Au reste, les peintres venus d’ailleurs conservent, même à Paris, d’une manière souveraine, leurs qualités autochtones. Jongkind, Van Gogh, Whistler, Anglada, Van Rysselberghe en témoignent. Ils restent fidèles à leurs origines superbement. Ils possèdent — j’en excepte Whistler — moins de goût que les Français, ils voient moins subtil et moins fin, mais ils apportent, les uns certains dons de robustesse, d’âpreté, les autres certains sentiments d’intimité et de naïveté, qu’on ne rencontre qu’en Espagne, qu’en Hollande et qu’en Flandre.

Pour situer de tels talents, il ne faut point les rejeter hors de leur milieu natal. Au contraire, il les y faut ramener, les mettre en leur vrai jour, les relier à leurs contemporains directs par les inévitables sympathies de race et d’instinct.
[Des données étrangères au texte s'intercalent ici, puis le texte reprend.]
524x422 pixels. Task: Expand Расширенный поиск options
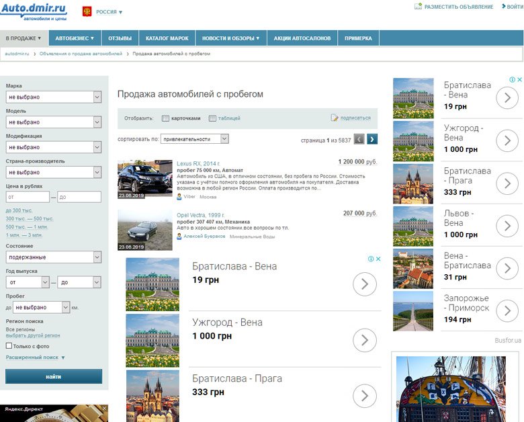(36, 357)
Qu’on signale les principes nouveaux qu’ils apportent, mais qu’on étudie avant tout comment ils les adaptent à leur nature.

À toutes les périodes de l’histoire, ces influences de peuple à peuple et d’école à école se sont produites. Jadis l’Italie dominait profondément les Floris, les Vænius et les De Vos. Tous pourtant ont trouvé place chez nous, dans notre école septentrionale. Plus tard Pierre Paul Rubens s’en fut à son tour là-bas ; il revint italianisé mais ce fut pour renouveler tout l’art flamand.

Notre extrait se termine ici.